Cellmate Describes Pain of Detainee Who Died



By NINA BERNSTEIN
Published: August 19, 2008
A lawsuit filed in federal court a year ago by a Dominican detainee makes complaints about health care at a detention center in Rhode Island that are similar to accounts of how the center treated a Chinese New Yorker who died Aug. 6 in immigration custody. That inmate was suffering from a fractured spine and extensive cancer that had gone undiagnosed until five days before his death.


Christopher Capozziello for The New York Times
Marino De Los Santos, with his wife, Valerie. He contends that he received little treatment for injuries at a detention center.

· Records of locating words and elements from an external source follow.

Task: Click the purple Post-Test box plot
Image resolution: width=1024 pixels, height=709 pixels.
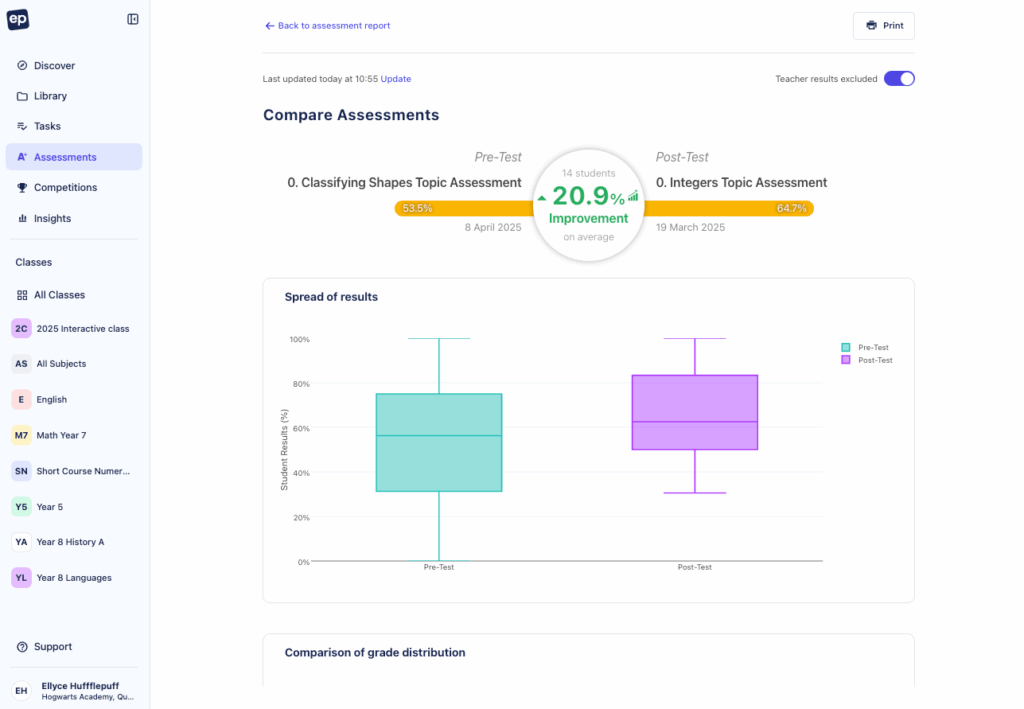Action: click(x=694, y=412)
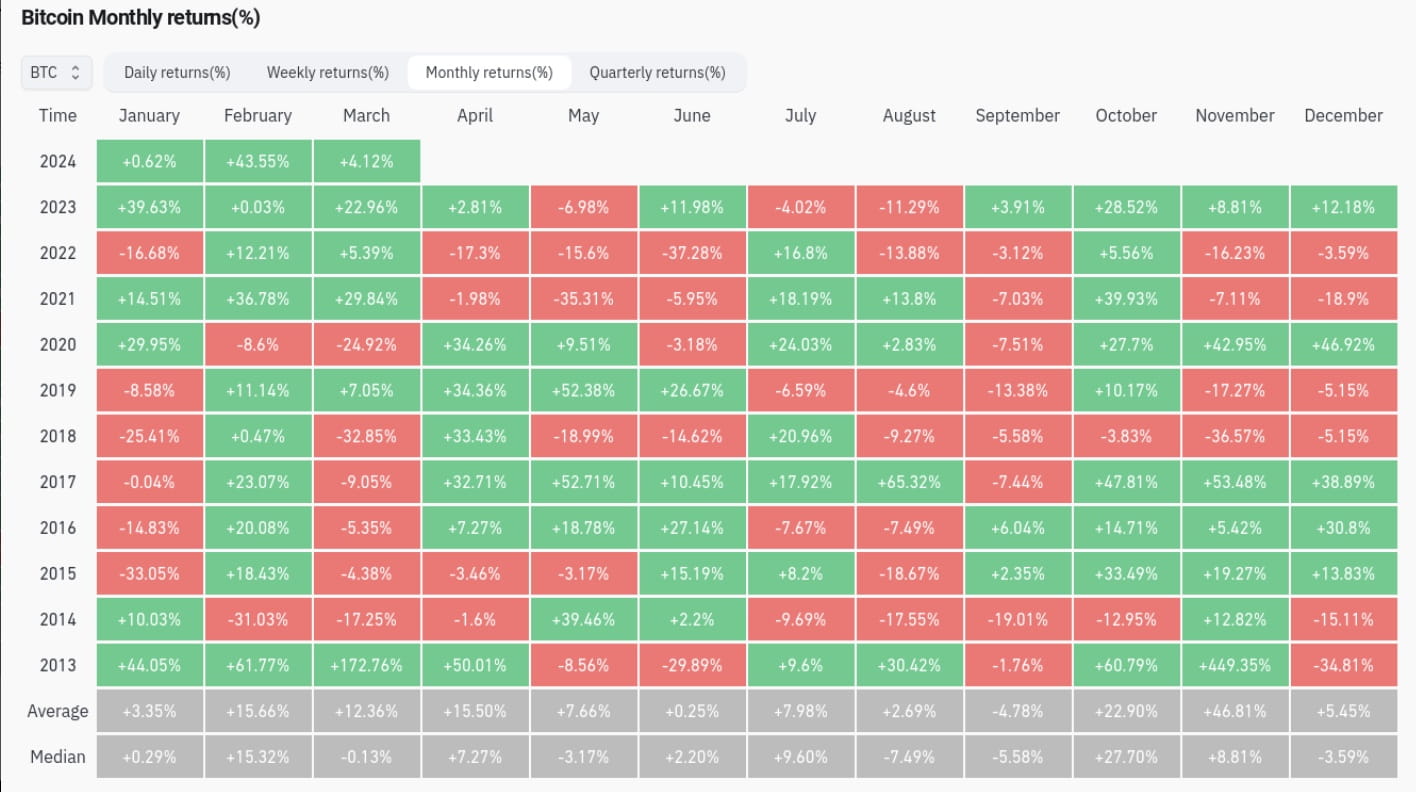Select the Monthly returns(%) tab
This screenshot has width=1416, height=792.
[x=489, y=72]
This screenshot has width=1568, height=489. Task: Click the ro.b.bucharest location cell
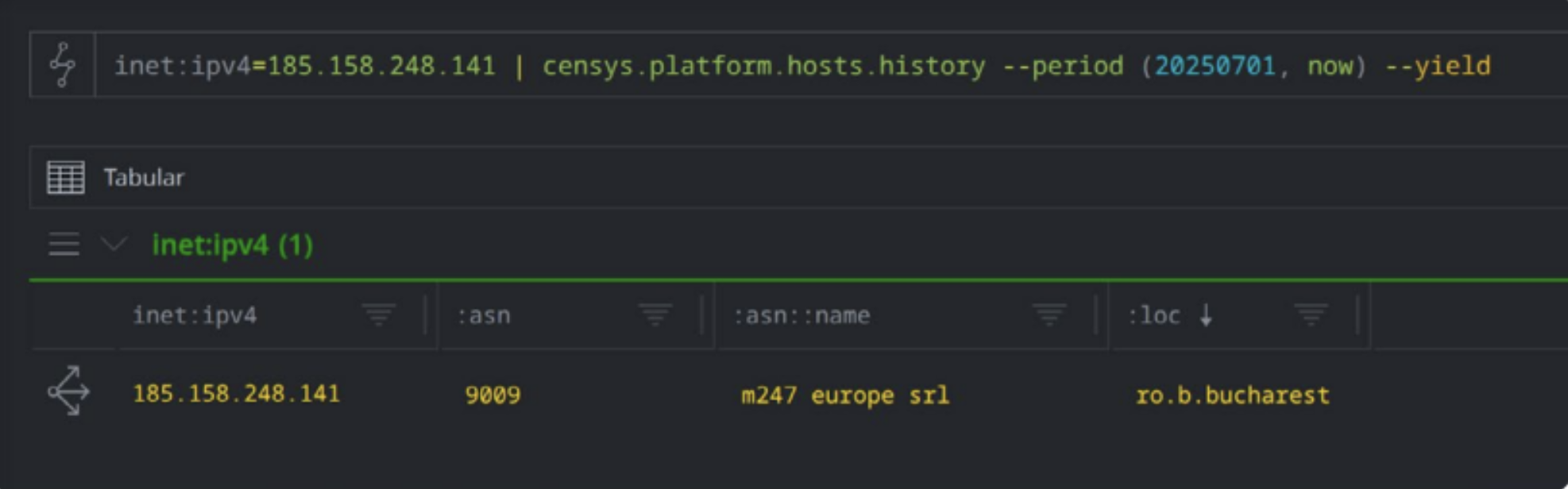click(1232, 395)
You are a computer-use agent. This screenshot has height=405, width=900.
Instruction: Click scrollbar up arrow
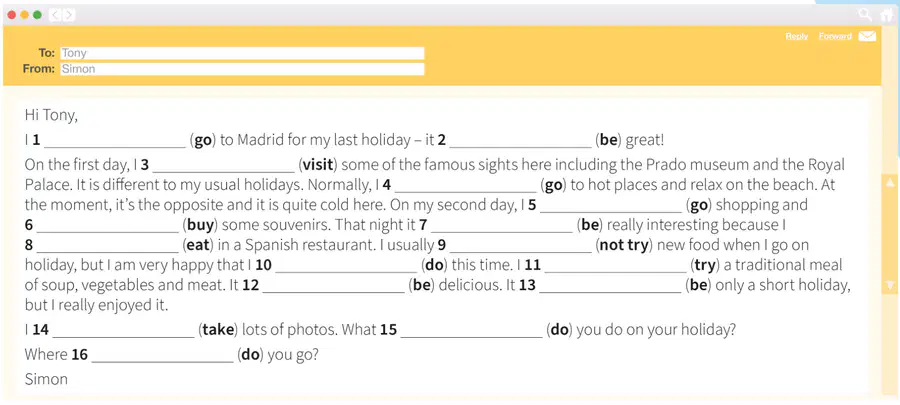(x=890, y=183)
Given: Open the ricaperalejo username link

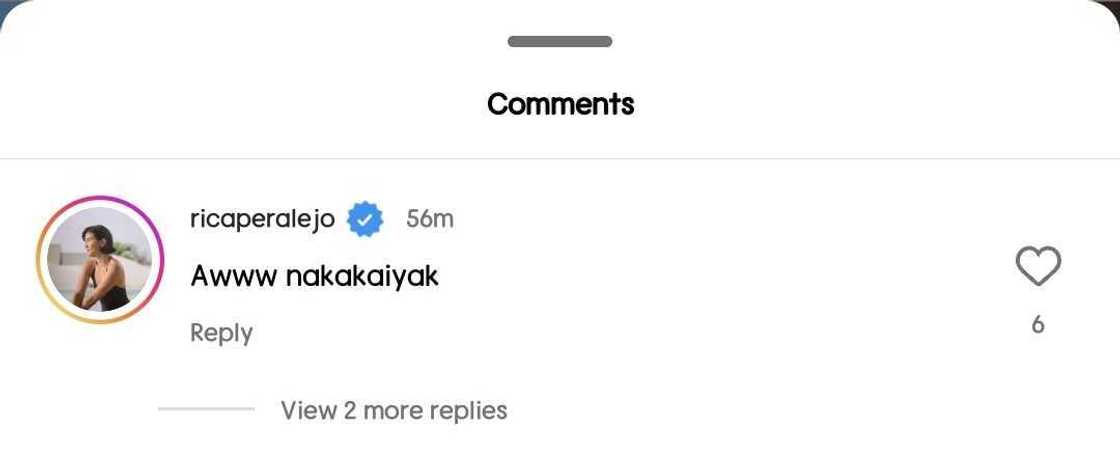Looking at the screenshot, I should click(x=262, y=219).
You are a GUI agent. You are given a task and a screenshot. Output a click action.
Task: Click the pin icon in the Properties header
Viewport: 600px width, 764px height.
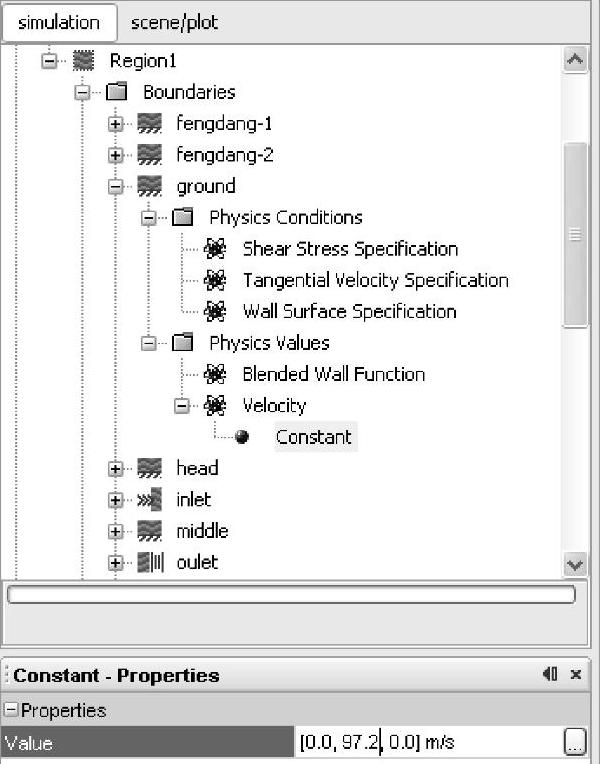[550, 674]
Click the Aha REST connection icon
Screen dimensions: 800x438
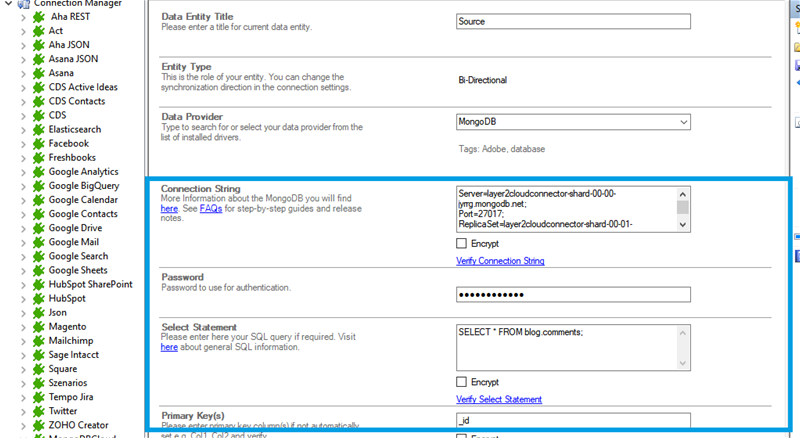coord(38,17)
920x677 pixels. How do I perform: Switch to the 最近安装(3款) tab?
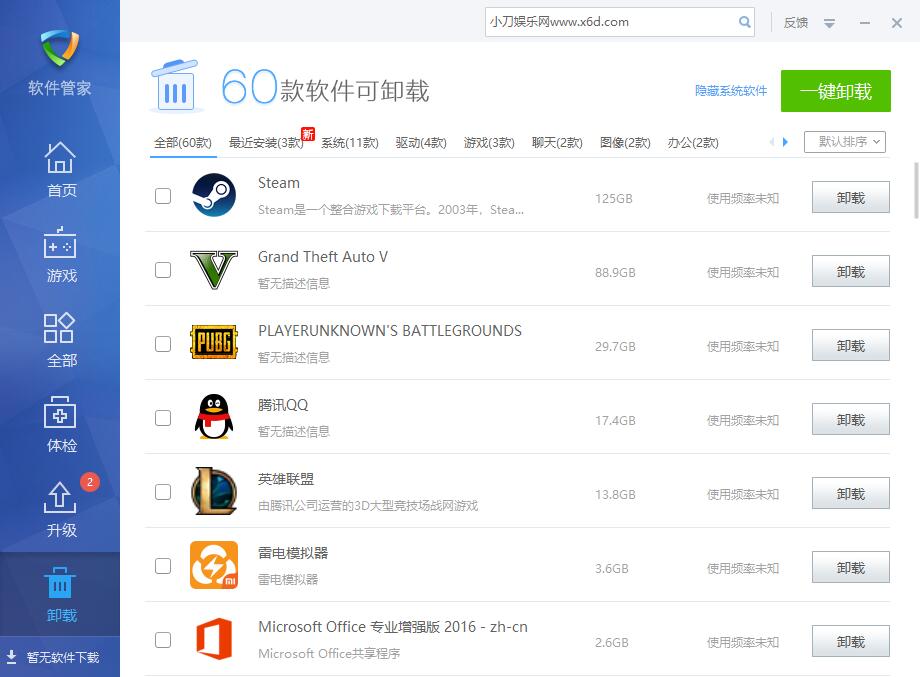pos(265,143)
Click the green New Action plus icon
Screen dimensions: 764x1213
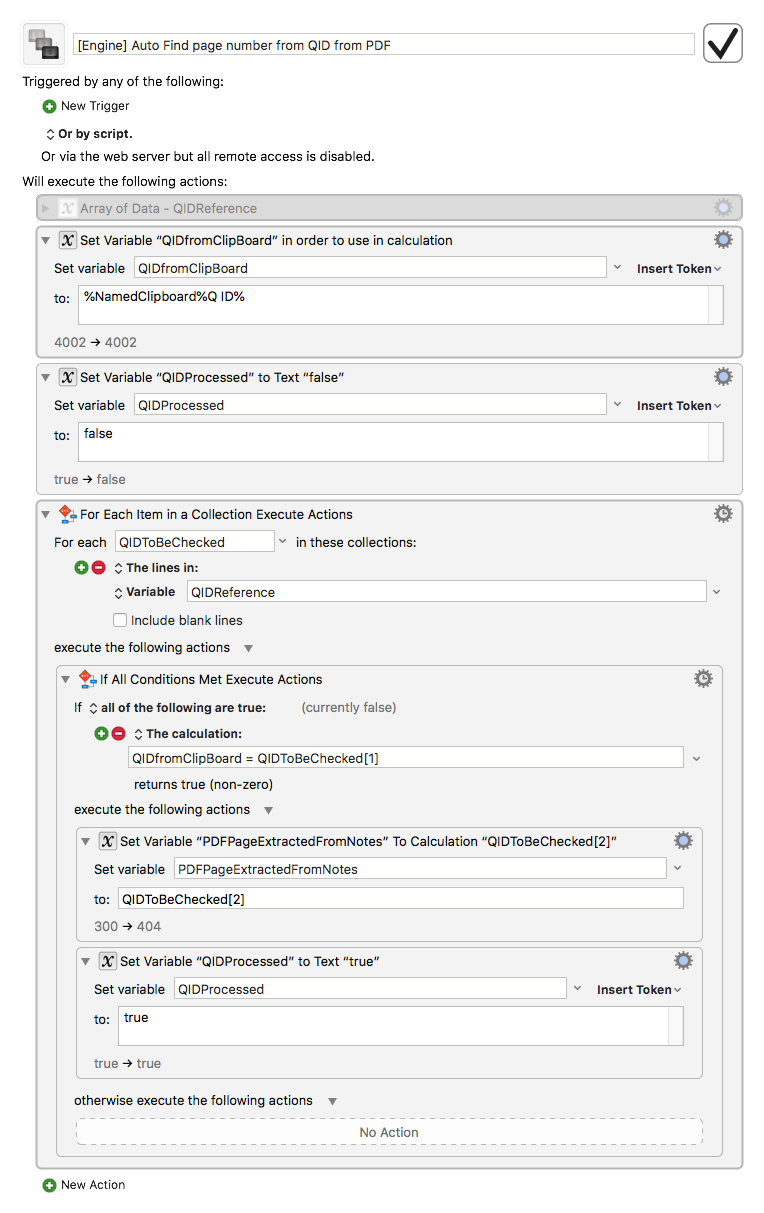coord(49,1185)
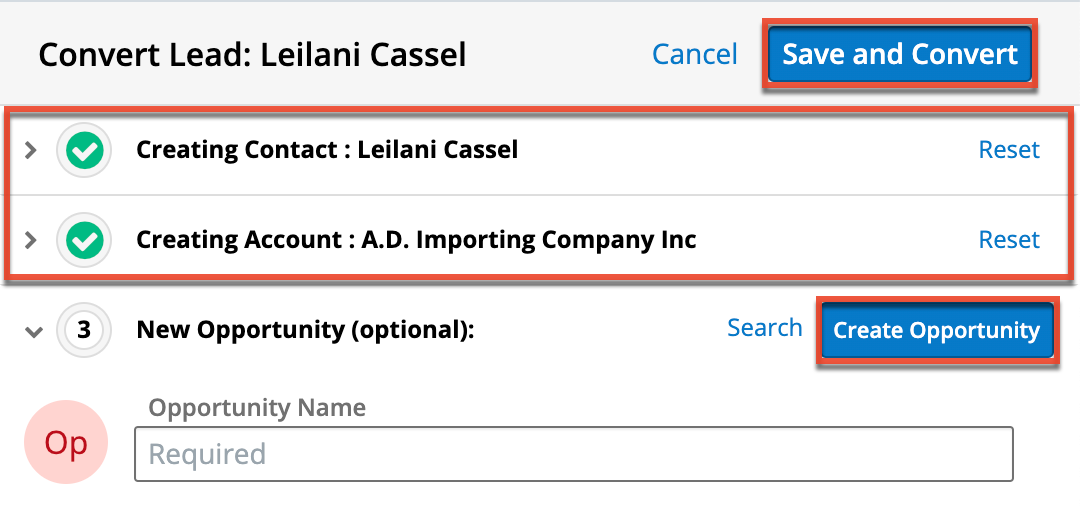
Task: Click the Opportunity Name field label
Action: pyautogui.click(x=257, y=408)
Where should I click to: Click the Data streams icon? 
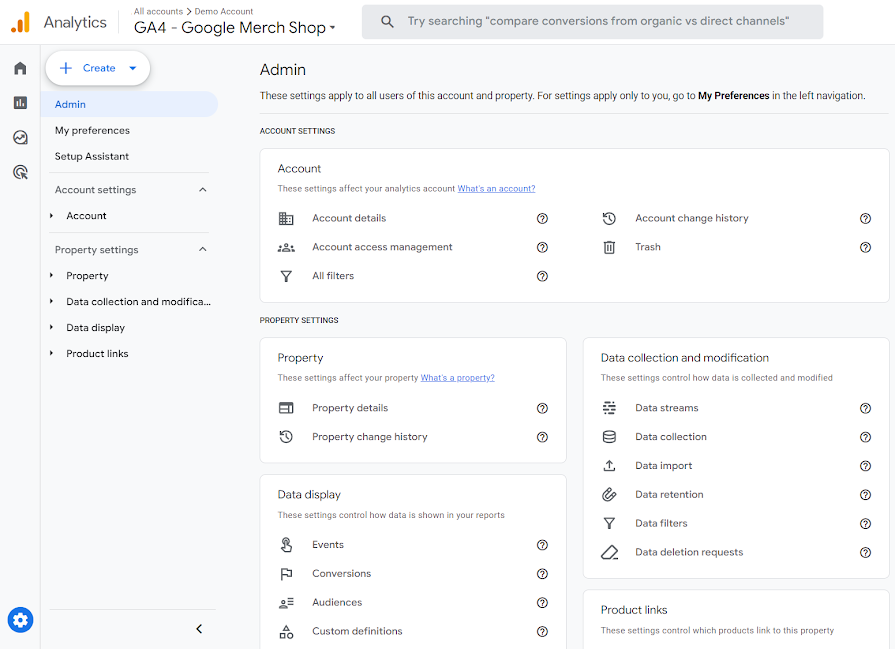(609, 408)
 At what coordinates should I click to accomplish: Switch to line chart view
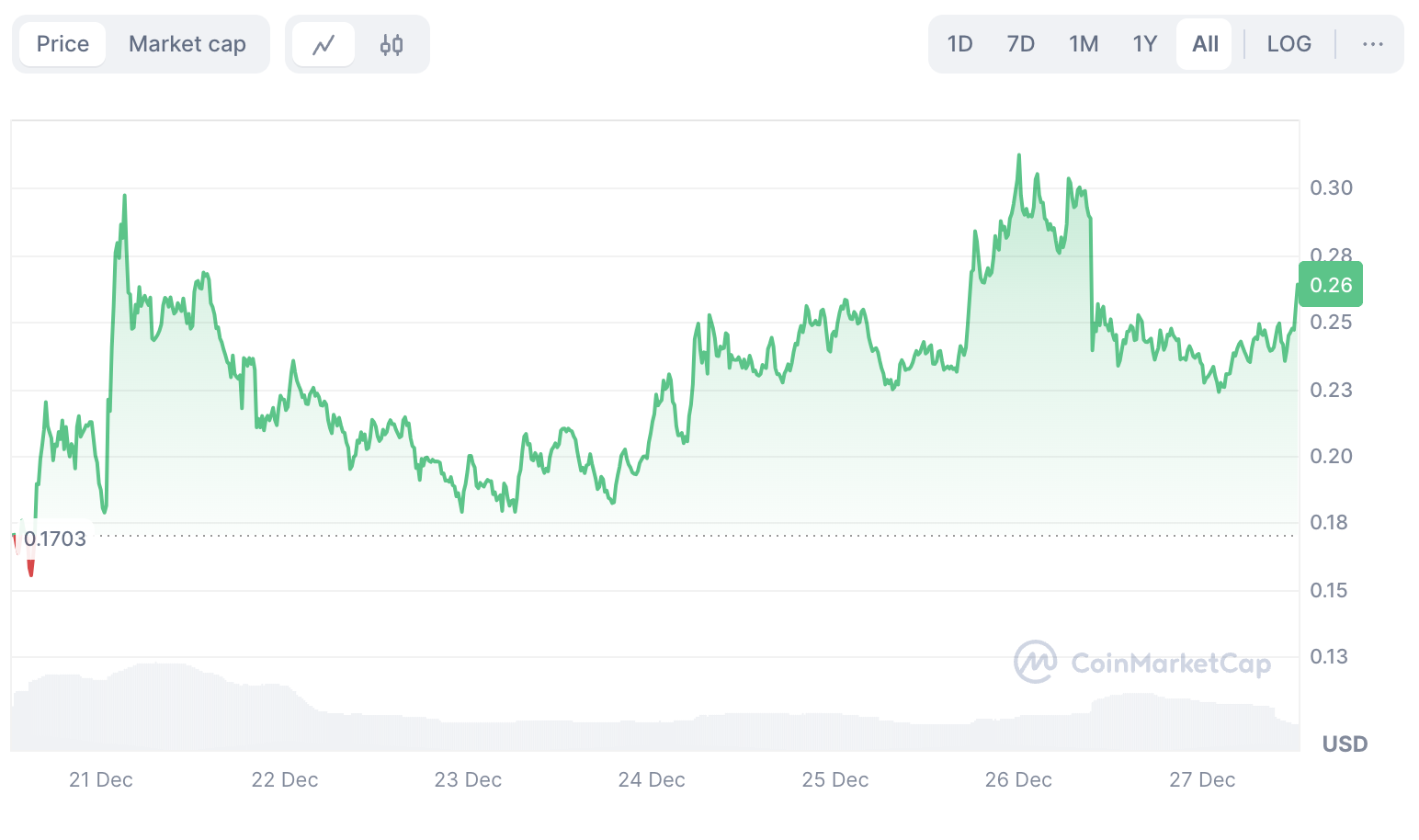(324, 44)
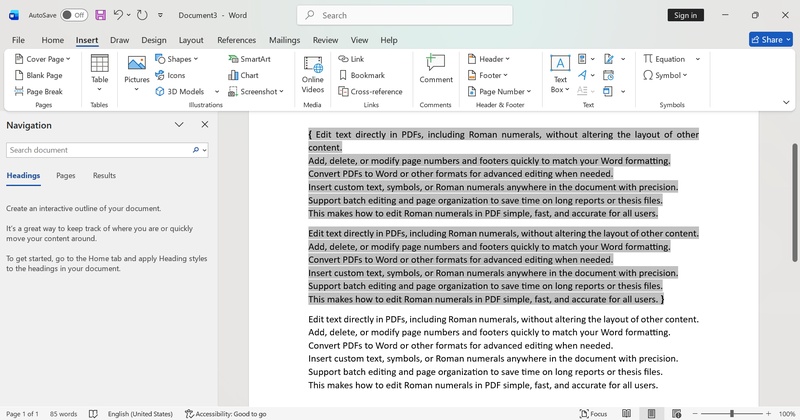Add a new Comment
This screenshot has width=800, height=420.
tap(436, 70)
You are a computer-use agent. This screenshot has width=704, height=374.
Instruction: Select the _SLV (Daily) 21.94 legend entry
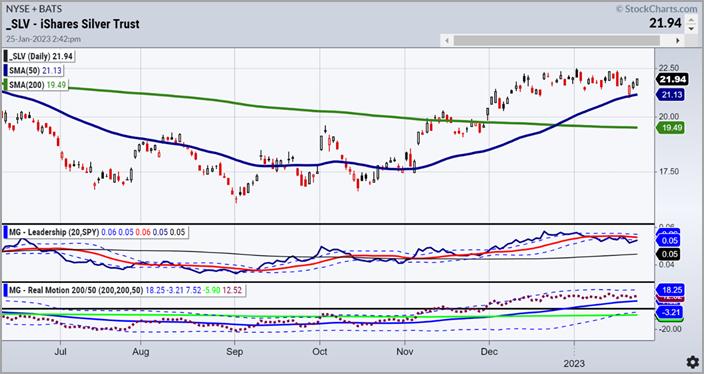[x=38, y=56]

Cornell Corrections of Rhode Island, one of the defendants, which ran the center at the time covered by the suit, denied any wrongdoing in its answer.

In the case of Hiu Lui Ng, who was the subject of an article last week in The New York Times, lawyers and relatives said that when he was racked with pain and too weak to walk, detention officials refused him a wheelchair, failed to take him to scheduled appointments for an M.R.I. exam or a CT scan, and instead took him in shackles to Hartford — where he was pressured to withdraw his appeals and accept deportation.

The lawsuit by Mr. De Los Santos and details of earlier medical evaluations that fell short of diagnosing Mr. Ng’s terminal illness and debilitating injury, emerged this week as members of Congress demanded a full accounting by Immigration and Customs Enforcement, part of the Department of Homeland Security.

In a telephone interview on Tuesday, Mr. De Los Santos, 37, said that Mr. Ng was briefly his cellmate early last month and that his extreme back pain and weakness were apparent.